Les sociétés d’autoroutes reviennent à la charge pour prolonger la durée de leurs concessions.
Oui c’est la Sanef qui reprend l’initiative. Avec une offre alléchante pour l’Etat. La société des autoroutes du Nord et de l’Est propose de financer 150 millions de travaux entre le périphérique parisien et l’aéroport de Roissy. Une portion ô combien stratégique et qui est dans un état déplorable. Au passage, la desserte du Stade de France et du village olympique serait améliorée pour les JO, alors que la liaison CDG Express, elle, ne sera pas prête. Cerise sur le gâteau, une voie serait réservée au covoiturage. Et il n’y aurait pas de nouveau péage, ni de hausse de tarif entre Paris et Lille. Trop beau pour être vrai ? En échange, la concession serait prolongée, mais de moins d’un an seulement, assure la Sanef.
Qu’en pense le gouvernement ?
Alors ça dépend à quel ministère on s’adresse. Ce qui est sûr, c’est que le dossier des autoroutes est devenu un épouvantail politique. Les conditions des privatisations des années 2000, on le sait, ont été trop favorables, et les prolongations obtenues depuis ont suscité de vives polémiques. Sans parler des "gilets jaunes" qui ont pris pour cible les péages. Mais l’Etat est coincé. Il a 12.000 kilomètres de routes nationales à entretenir, avec peu d’argent et une priorité donnée au ferroviaire. Un rapport l’an dernier proposait, entre autres, l’intégration des voies périurbaines aux réseaux des autoroutes.
Avec remise à niveau à la clef, comme pour le tronçon vers Roissy. Bercy était tenté, le ministère des Transports beaucoup moins. Le rapport a été enterré.
Mais n’y a-t-il pas d’autres solutions ?
Pour certaines rocades, oui, il y a la piste du transfert aux collectivités. Bordeaux, par exemple, est demandeur. Autre idée, bien plus ambitieuse : financer les travaux avec les péages de… 2032. Je m’explique : c’est à partir de cette date que les autoroutes vont revenir progressivement dans le giron de l’Etat. Jean-Baptiste Djebbari, un député spécialiste des transports, propose de créer une société 100% publique pour gérer les autoroutes à cette échéance. Elle emprunterait dès aujourd’hui, grâce à la promesse des recettes futures des péages.

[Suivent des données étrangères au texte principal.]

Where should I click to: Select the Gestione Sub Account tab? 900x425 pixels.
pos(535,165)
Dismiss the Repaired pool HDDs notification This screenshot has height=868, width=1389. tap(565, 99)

De quoi rénover les routes, et cela préfigurerait déjà le retour de l’Etat. Mais il y a un hic : une directive européenne interdit de maintenir à l’identique les tarifs des péages à la fin des concessions, une fois les travaux amortis. La directive est néanmoins en pleine refonte. Ce scénario mériterait donc d’être étudié de plus près.